«Горький» публикует фрагмент эссе французского философа Эрика Садена «Тирания Я: конец общего мира»:
«Незаметно распространившаяся атмосфера безразличия к другим и смутного напряжения порождает чувство не столько незащищенности, сколько постоянной нестабильности, в которой могут неожиданно возникать всяческие антагонизмы разной степени непримиримости. Общим становится не столько скрытый страх, сколько возможность убедиться в том, что твоя судьба никого не волнует, в фундаментальном одиночестве, из которого в принципе нас должен выводить социальный инстинкт. Таким образом, маятник качнулся в сторону индивидуализма, когда свободные существа перестают действовать внутри общего целого, сверяясь духом и плотью с накопленным за долгие десятилетия опытом, заставлявшим полагаться преимущественно на свои силы, ослабив взаимозависимости и, сознательно или нет, превратив изолированность в базовое чувство. Сегодня мы проходим оксюморонную стадию коллективной изолированности.
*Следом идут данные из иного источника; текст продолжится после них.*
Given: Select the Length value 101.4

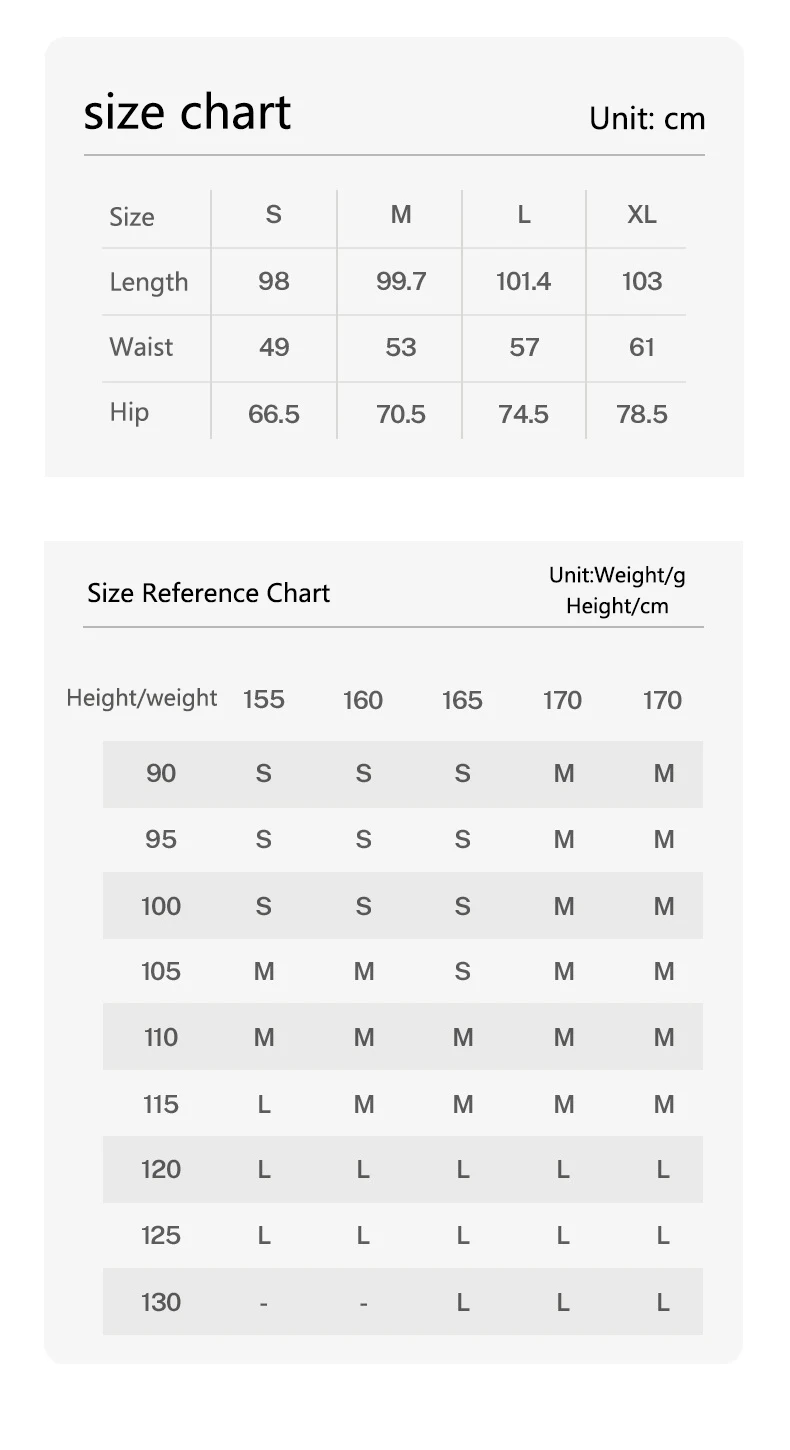Looking at the screenshot, I should click(524, 281).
Такой этос — в значительной мере следствие пережитого стресса, поражающего все больше людей в мире и обусловленного прежде всего условиями нашей работы. Компании навязывают все более жесткие и часто унизительные — из-за требований эффективности — методы управления; большинство работников, на непостоянных контрактах или самозанятых, живут в ситуации вечной нестабильности, а значит, в страхе за завтрашний день. Такой стресс, подрывающий физическое и психическое здоровье, порождает другой тип насилия — весьма распространенный, хотя менее зримый и в силу этого, пожалуй, самый разрушительный. Это все равно что сообщающиеся сосуды наполнить серотонином и тестостероном. Первый на определенных отрезках повседневной жизни подавлял бы позывы к агрессии, а затем уступал бы место содержимому другого сосуда, которое выпускало бы их наружу, что сказывалось бы в быту и в семейной жизни.
Из раза в раз приходится констатировать, что рассчитывать можно только на себя, — и еще иногда на близких и клановые связи, — а это так или иначе усугубляет разобщенность индивидов. Заставляет видеть не столько ближнего, — у которого в конечном счете одинаковое с тобой положение, — сколько возможный вектор, направленный вразрез с твоей собственной волей. Словно идея разделения — почти раскола — поселилась в умах, задав ситуацию, в которой каждый существует внутри виртуальной сферы, и стоит только кому-то вольно или невольно попытаться в нее проникнуть, он тут же будет отброшен, а от смертельного удара никто не застрахован даже в споре за место в очереди. Когда нарциссические раны, обыкновенно врачуемые молча, наносит нам даже частная жизнь, — притом что в ней, казалось бы, практически все можно делать по-своему, — как будто сказывается эффект критического перенасыщения: мы убеждаемся, что, где бы ни находились, давление не прекратится, и ярость выплескивается наружу как знак того, что должны быть моменты, когда ничто наконец не мешает нашей личной свободе. Здесь мы имеем дело не столько с зачатками гражданской войны, о которой часто говорят в последние годы, — у нее обычно религиозные или идеологические мотивы, — сколько с крайним напряжением коллективной психики, из-за чего всюду создается климат, в котором в любой момент может разразиться гроза».